## Begin STORED DATA
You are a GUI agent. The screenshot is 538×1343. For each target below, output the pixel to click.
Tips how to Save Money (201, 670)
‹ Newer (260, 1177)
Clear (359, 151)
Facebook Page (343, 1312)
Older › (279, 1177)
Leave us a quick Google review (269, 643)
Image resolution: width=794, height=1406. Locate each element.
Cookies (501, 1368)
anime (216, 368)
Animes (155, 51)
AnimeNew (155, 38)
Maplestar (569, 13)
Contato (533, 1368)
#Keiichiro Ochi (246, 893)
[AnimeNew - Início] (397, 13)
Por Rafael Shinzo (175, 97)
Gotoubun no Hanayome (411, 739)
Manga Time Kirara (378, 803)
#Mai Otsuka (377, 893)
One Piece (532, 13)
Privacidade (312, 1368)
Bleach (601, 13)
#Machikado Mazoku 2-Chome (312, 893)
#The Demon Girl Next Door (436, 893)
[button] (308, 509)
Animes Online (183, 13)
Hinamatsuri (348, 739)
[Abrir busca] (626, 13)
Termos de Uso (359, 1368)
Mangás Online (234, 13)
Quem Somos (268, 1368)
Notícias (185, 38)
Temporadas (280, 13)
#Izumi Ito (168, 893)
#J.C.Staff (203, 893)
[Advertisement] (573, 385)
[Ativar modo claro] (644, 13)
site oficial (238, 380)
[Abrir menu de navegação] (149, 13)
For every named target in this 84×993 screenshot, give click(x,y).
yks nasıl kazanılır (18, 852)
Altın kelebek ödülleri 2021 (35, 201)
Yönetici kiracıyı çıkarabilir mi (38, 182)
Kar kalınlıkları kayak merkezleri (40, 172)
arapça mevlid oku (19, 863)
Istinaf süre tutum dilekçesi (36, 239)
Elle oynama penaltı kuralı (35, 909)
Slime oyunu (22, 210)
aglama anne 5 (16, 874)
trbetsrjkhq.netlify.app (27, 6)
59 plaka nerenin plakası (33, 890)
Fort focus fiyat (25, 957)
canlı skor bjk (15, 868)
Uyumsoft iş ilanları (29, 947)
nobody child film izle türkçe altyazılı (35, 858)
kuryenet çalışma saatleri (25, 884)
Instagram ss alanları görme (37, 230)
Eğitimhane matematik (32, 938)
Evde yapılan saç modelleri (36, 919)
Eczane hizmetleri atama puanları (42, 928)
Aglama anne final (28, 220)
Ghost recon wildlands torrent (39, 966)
## End STORED DATA
> _WHAT IS REQUIRED_: Copy every line in the items above word for word.

> _EXPECTED ANSWER_:
You are a GUI agent. The screenshot is 538×1343. For each target below, output the pixel to click.
Tips how to Save Money (201, 670)
‹ Newer (260, 1177)
Clear (359, 151)
Facebook Page (343, 1312)
Older › (279, 1177)
Leave us a quick Google review (269, 643)
Image resolution: width=794, height=1406. Locate each element.
Cookies (501, 1368)
anime (216, 368)
Animes (155, 51)
AnimeNew (155, 38)
Maplestar (569, 13)
Contato (533, 1368)
#Keiichiro Ochi (246, 893)
[AnimeNew - Início] (397, 13)
Por Rafael Shinzo (175, 97)
Gotoubun no Hanayome (411, 739)
Manga Time Kirara (378, 803)
#Mai Otsuka (377, 893)
One Piece (532, 13)
Privacidade (312, 1368)
Bleach (601, 13)
#Machikado Mazoku 2-Chome (312, 893)
#The Demon Girl Next Door (436, 893)
[button] (308, 509)
Animes Online (183, 13)
Hinamatsuri (348, 739)
[Abrir busca] (626, 13)
Termos de Uso (359, 1368)
Mangás Online (234, 13)
Quem Somos (268, 1368)
Notícias (185, 38)
Temporadas (280, 13)
#Izumi Ito (168, 893)
#J.C.Staff (203, 893)
[Advertisement] (573, 385)
[Ativar modo claro] (644, 13)
site oficial (238, 380)
[Abrir menu de navegação] (149, 13)
For every named target in this 84×993 screenshot, give click(x,y).
yks nasıl kazanılır (18, 852)
Altın kelebek ödülleri 2021 (35, 201)
Yönetici kiracıyı çıkarabilir mi (38, 182)
Kar kalınlıkları kayak merkezleri (40, 172)
arapça mevlid oku (19, 863)
Istinaf süre tutum dilekçesi (36, 239)
Elle oynama penaltı kuralı (35, 909)
Slime oyunu (22, 210)
aglama anne 5 (16, 874)
trbetsrjkhq.netlify.app (27, 6)
59 plaka nerenin plakası (33, 890)
Fort focus fiyat (25, 957)
canlı skor bjk (15, 868)
Uyumsoft iş ilanları (29, 947)
nobody child film izle türkçe altyazılı (35, 858)
kuryenet çalışma saatleri (25, 884)
Instagram ss alanları görme (37, 230)
Eğitimhane matematik (32, 938)
Evde yapılan saç modelleri (36, 919)
Eczane hizmetleri atama puanları (42, 928)
Aglama anne final (28, 220)
Ghost recon wildlands torrent (39, 966)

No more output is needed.